7 Best Practices to Know.
by Prashant Jain, senior product manager, Bracket Computing
As enterprises adopt the hybrid cloud, IT teams need to maintain control over sensitive assets
even on environments they don’t control. Encryption plays a fundamental role in this transition,
allowing IT security to ensure the confidentiality and integrity of enterprise resources in any
environment— particularly across the hybrid cloud.
If implemented and managed correctly, encryption enables logical control over assets even in
the absence of physical control. By creating this logical boundary around enterprise assets,
encryption has become the new perimeter of the network. Having different security controls for
on-premises and cloud adds complexity and offsets security posture especially in dynamic
hybrid environments.
Two challenges face teams using encryption to protect assets on the hybrid cloud:
First, implementing and managing encryption across hybrid or multiple clouds creates massive
operational complexity. Worsening the problem, key management architectures were not
designed to accommodate multiple crypto schema implemented differently across
environments. This inconsistency can lead to human error during implementation and
management of encryption and key architectures, particularly given the cloud’s self-service
nature.
Second, even if encryption is properly implemented and managed, malware and advanced
persistent threats (APTs) can utilize methods such as back doors and breaches, putting
enterprise assets at risk. These issues demand an agile approach to encryption that enables
enterprise IT to ensure the confidentiality and integrity of their assets.

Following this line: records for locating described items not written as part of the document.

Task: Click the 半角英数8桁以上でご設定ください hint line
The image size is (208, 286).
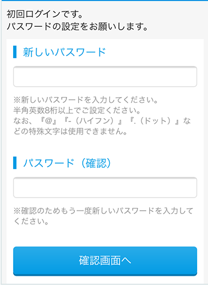Action: [x=77, y=110]
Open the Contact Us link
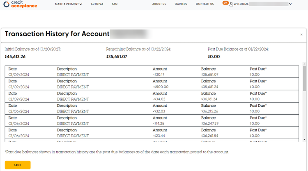308x171 pixels. [205, 4]
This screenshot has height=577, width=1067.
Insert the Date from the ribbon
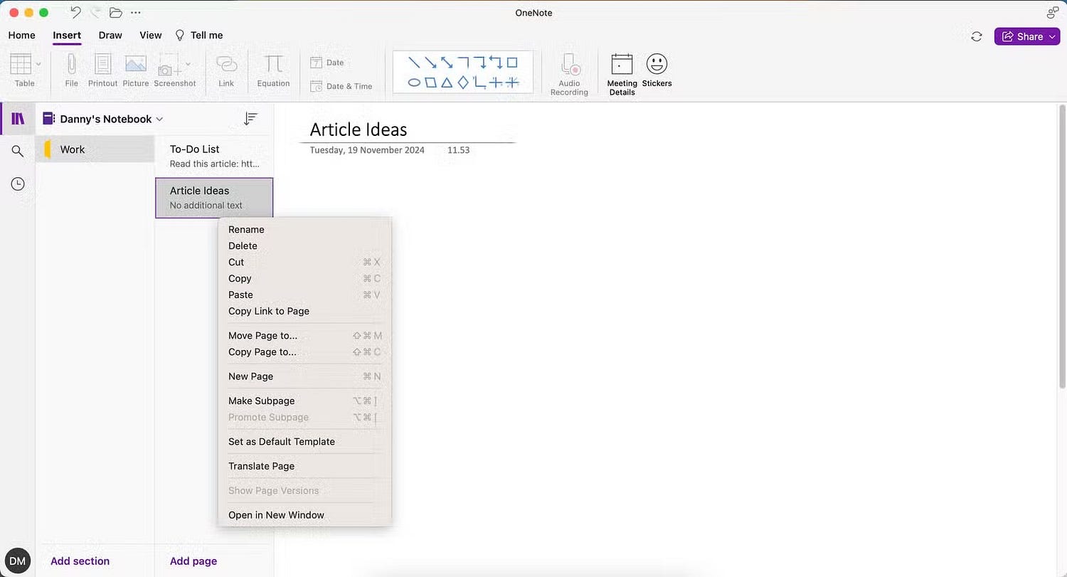[329, 62]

To overcome these challenges, enterprises need a single, agile encryption scheme that works
across environments, reducing complexity and enabling enterprise IT to nimbly block back doors
or breaches. Teams should consider these seven principles to adopt this kind of architecture:
1. Implement Encryption at Boot
If enterprises are planning to move any sensitive assets to infrastructure they don’t control, then
these assets should be encrypted from the point of provisioning. The threat of data theft or
exposure from compromised or inappropriately commissioned servers is real, making boot a
critical juncture for encryption to be in place.
Operational hygiene and simplicity is important across the entire security solution but it is critical
at boot. Having a consistent security posture that is independent of heterogeneous cloud
service providers ensures integrity of assets. For example, ensuring that virtual machines
integrate and enroll securely into the enterprise PKI infrastructure for identity attestation,
certificates, key rotation, and certificate revocations—and knowing how systems log and
account for such information—is critical to verifying trust in environments IT does not control.